--- What you will do ---
Count every line of the material that holds the string "green". Respond with the total only.

--- Records supplied ---
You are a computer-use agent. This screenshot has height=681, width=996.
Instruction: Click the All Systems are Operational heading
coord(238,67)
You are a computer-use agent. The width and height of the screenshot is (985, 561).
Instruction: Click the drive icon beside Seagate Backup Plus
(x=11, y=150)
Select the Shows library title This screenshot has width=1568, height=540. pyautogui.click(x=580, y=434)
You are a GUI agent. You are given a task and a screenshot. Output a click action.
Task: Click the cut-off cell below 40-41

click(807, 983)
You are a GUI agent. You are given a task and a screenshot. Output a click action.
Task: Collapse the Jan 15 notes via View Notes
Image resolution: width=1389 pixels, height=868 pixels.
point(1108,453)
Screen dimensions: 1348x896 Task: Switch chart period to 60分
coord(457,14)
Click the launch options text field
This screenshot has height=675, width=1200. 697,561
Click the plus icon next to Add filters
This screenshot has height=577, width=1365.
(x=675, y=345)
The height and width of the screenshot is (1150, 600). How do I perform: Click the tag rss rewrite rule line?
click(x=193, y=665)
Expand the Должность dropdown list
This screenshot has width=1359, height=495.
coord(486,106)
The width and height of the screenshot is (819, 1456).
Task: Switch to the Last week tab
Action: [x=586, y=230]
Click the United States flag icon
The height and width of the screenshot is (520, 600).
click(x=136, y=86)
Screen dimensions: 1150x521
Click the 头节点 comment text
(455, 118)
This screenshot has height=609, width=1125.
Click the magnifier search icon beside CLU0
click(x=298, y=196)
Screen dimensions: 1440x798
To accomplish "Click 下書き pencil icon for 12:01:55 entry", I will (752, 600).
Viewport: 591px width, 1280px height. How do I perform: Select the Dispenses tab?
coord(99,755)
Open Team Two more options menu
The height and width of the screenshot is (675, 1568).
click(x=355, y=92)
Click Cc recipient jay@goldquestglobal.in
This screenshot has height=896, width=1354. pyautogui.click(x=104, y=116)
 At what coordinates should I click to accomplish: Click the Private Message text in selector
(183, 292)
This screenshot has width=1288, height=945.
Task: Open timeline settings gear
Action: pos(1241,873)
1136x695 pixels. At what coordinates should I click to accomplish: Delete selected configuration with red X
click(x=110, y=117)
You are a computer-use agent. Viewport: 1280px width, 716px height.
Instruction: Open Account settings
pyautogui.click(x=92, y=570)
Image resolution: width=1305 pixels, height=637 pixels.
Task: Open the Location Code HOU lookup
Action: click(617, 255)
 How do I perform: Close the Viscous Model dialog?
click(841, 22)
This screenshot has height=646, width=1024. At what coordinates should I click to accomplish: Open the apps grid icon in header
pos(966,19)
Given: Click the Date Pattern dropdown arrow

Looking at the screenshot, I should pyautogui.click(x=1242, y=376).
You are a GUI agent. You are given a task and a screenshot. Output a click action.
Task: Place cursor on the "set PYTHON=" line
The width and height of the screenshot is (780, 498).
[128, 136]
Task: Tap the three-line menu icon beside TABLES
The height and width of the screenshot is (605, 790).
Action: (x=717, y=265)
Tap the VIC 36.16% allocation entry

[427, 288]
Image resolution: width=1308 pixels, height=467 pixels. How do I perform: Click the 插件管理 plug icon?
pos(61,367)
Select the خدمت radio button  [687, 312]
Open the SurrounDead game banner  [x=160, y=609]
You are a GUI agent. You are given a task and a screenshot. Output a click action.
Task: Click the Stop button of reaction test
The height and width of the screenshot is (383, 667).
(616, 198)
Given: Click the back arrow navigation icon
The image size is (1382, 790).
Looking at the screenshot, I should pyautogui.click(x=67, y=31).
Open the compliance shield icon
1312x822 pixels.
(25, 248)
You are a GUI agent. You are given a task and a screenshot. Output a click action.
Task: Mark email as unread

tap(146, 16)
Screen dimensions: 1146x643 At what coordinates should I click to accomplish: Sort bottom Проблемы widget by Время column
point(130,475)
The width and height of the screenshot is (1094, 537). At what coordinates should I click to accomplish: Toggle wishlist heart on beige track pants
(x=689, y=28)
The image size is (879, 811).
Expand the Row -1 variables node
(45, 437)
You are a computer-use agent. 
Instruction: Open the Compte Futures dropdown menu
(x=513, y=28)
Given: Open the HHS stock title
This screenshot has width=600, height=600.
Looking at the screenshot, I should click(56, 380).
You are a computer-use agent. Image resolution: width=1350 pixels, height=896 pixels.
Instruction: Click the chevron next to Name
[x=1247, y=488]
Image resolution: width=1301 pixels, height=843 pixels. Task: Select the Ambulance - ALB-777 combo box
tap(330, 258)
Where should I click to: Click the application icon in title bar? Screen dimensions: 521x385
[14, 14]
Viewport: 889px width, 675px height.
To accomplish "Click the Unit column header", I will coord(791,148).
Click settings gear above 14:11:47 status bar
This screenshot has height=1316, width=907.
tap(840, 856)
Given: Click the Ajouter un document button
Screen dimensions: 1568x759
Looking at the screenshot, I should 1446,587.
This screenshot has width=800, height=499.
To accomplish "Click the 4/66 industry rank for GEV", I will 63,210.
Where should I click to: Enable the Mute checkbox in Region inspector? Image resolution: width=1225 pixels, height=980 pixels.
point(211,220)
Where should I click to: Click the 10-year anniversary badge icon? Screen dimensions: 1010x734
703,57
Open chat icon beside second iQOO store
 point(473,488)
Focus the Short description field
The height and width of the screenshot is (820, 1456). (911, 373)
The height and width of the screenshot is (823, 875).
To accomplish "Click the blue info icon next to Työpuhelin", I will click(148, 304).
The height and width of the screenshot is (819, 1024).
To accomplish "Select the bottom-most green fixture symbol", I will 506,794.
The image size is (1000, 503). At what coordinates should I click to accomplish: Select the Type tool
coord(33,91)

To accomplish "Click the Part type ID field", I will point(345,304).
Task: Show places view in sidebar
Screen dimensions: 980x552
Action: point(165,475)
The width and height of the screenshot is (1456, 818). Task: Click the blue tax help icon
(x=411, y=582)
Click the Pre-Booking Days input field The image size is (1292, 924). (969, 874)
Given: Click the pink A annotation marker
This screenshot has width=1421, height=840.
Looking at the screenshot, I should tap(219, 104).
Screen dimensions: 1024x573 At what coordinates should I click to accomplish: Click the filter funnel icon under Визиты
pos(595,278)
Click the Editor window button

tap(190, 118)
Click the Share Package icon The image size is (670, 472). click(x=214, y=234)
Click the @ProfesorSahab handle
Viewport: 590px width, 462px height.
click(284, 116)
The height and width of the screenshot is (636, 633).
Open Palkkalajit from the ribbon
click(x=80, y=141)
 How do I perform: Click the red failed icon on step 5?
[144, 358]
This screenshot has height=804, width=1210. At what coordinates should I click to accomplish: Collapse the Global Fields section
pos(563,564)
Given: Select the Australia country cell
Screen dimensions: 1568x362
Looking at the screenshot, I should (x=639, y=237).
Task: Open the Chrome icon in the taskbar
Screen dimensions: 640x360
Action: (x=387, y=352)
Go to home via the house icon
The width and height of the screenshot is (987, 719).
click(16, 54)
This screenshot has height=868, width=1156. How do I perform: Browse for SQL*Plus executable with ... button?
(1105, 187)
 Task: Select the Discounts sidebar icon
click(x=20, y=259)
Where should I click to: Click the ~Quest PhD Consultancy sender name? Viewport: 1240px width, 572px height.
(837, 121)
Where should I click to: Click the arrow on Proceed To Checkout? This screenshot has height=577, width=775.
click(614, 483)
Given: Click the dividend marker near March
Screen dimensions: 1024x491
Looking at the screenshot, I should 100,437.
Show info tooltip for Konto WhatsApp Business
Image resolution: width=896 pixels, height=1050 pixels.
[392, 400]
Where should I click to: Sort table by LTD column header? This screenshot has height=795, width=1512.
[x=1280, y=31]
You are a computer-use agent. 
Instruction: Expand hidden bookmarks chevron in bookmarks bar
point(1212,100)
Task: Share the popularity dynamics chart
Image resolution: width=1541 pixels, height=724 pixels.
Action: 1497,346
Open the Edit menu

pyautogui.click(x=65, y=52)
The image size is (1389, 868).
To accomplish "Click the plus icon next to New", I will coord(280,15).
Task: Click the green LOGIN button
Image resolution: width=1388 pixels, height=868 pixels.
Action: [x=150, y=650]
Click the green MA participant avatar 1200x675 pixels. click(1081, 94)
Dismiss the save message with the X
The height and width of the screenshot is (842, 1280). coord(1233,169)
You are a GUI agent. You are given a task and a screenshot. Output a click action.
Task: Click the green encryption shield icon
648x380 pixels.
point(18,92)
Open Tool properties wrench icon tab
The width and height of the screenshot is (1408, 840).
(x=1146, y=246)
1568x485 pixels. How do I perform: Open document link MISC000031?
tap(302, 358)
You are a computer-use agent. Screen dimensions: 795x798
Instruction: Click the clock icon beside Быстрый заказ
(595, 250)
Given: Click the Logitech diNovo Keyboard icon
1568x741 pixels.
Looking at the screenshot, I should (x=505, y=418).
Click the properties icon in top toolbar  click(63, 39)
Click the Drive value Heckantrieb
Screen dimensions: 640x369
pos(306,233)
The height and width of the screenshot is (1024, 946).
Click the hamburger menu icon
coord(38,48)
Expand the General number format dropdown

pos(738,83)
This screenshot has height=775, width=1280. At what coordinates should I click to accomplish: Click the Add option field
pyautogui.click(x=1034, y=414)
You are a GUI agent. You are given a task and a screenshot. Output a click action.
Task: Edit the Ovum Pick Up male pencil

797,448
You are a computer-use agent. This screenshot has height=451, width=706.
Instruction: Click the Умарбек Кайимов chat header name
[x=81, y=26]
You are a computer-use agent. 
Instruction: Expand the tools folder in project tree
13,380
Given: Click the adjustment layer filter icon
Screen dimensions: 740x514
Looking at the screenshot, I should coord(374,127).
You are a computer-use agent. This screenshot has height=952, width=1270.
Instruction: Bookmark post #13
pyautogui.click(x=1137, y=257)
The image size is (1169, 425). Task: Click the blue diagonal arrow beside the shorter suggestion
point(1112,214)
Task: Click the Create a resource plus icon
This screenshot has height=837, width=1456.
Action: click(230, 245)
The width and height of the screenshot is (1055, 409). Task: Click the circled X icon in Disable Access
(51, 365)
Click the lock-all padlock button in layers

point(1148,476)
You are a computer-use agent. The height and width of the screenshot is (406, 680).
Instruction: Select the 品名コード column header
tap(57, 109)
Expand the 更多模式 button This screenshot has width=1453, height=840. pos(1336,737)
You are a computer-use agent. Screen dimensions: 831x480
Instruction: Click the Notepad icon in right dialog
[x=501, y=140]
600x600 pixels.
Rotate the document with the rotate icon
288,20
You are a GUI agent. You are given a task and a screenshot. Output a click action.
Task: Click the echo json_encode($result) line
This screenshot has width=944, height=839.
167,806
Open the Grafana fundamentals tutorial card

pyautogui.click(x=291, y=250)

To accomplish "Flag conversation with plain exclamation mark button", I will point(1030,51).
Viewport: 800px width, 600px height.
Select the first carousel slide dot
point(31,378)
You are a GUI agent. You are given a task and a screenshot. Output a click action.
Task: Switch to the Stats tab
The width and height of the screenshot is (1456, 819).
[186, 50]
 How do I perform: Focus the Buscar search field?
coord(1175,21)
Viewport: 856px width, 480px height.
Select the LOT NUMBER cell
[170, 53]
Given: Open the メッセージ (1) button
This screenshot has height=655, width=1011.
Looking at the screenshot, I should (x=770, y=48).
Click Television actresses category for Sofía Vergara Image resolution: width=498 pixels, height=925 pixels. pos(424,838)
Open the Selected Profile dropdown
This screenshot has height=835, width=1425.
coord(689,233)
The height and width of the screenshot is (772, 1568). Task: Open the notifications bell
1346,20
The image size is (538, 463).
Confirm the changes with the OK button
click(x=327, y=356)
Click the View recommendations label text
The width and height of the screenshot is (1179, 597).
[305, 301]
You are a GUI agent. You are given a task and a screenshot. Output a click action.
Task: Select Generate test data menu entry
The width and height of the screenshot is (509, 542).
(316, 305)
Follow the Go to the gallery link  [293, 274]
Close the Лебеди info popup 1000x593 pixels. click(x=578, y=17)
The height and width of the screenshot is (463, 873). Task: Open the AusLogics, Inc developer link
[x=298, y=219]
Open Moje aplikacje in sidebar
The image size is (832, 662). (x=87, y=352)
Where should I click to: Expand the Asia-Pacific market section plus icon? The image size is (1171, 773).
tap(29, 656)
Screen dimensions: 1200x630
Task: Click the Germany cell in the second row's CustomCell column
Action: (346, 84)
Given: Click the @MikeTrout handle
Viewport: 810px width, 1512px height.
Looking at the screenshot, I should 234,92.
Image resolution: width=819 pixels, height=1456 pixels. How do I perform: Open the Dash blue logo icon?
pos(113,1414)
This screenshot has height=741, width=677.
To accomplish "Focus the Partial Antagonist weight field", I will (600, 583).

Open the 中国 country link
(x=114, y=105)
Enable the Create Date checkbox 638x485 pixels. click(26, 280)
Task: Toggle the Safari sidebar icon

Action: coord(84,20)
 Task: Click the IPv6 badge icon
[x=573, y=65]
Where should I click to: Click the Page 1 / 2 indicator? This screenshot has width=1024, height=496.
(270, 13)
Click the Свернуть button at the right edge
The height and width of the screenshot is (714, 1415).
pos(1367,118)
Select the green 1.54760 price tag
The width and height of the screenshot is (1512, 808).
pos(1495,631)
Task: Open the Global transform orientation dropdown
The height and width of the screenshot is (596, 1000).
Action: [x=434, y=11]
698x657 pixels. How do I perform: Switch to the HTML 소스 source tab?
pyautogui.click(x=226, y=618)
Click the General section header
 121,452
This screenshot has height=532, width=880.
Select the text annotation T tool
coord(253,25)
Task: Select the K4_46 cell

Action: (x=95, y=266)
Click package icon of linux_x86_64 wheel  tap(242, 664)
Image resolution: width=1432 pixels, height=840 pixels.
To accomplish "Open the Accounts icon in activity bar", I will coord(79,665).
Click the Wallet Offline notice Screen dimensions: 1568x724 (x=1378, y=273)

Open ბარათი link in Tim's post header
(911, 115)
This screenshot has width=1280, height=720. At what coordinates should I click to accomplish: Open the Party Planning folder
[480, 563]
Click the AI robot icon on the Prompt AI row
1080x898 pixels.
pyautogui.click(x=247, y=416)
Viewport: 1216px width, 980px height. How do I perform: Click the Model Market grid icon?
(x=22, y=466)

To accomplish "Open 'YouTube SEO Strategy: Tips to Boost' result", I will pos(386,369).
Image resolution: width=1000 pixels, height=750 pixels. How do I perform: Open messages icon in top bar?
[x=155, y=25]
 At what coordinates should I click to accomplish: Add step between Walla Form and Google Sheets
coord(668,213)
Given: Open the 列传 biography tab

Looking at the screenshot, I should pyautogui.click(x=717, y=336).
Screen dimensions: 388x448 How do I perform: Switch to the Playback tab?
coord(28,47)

--- Answer space ---
5